L’intervention du juge pénal c’est autre chose. Celui-ci n’a aucun jugement politique à former et ne doit pas s’exprimer sur ce que fait le gouvernement. Mais il peut être saisi de faits précis commis par des agents publics qu’ils soient ministres élus ou fonctionnaires. L’accomplissement de leur mission de service public n’en fait pas des citoyens à part, ce sont bien ces citoyens qui peuvent être jugés pour les fautes qu’ils ont commises personnellement. C’est tellement vrai, que le code pénal comporte un certain nombre d’infractions qui ne peuvent être reprochées qu’aux agents publics ! Il est donc savoureux de venir aujourd’hui exiger que ceux-là soient au-dessus de la loi.

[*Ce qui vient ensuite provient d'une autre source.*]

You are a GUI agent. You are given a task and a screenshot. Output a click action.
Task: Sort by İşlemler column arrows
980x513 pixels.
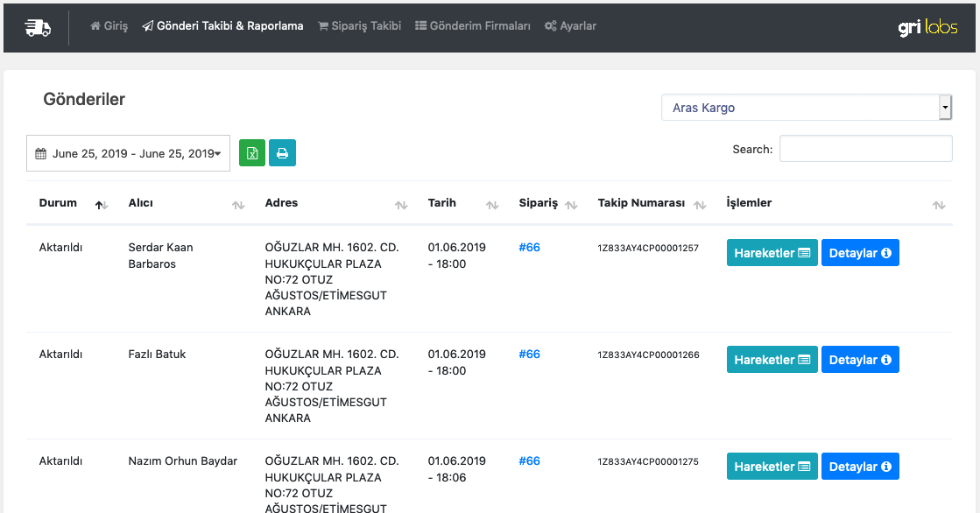(939, 205)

Par conséquent, non seulement ces deux « contrôles » ne se superposent pas mais sont compatibles et bien articulés.
Ceux qui prétendent aujourd’hui s’inquiéter de la « judiciarisation » de la vie publique sont les mêmes qui avaient applaudi le raid judiciaire contre le député candidat François Fillon.
Le seul objectif est de mettre à l’abri leurs amis défaillants.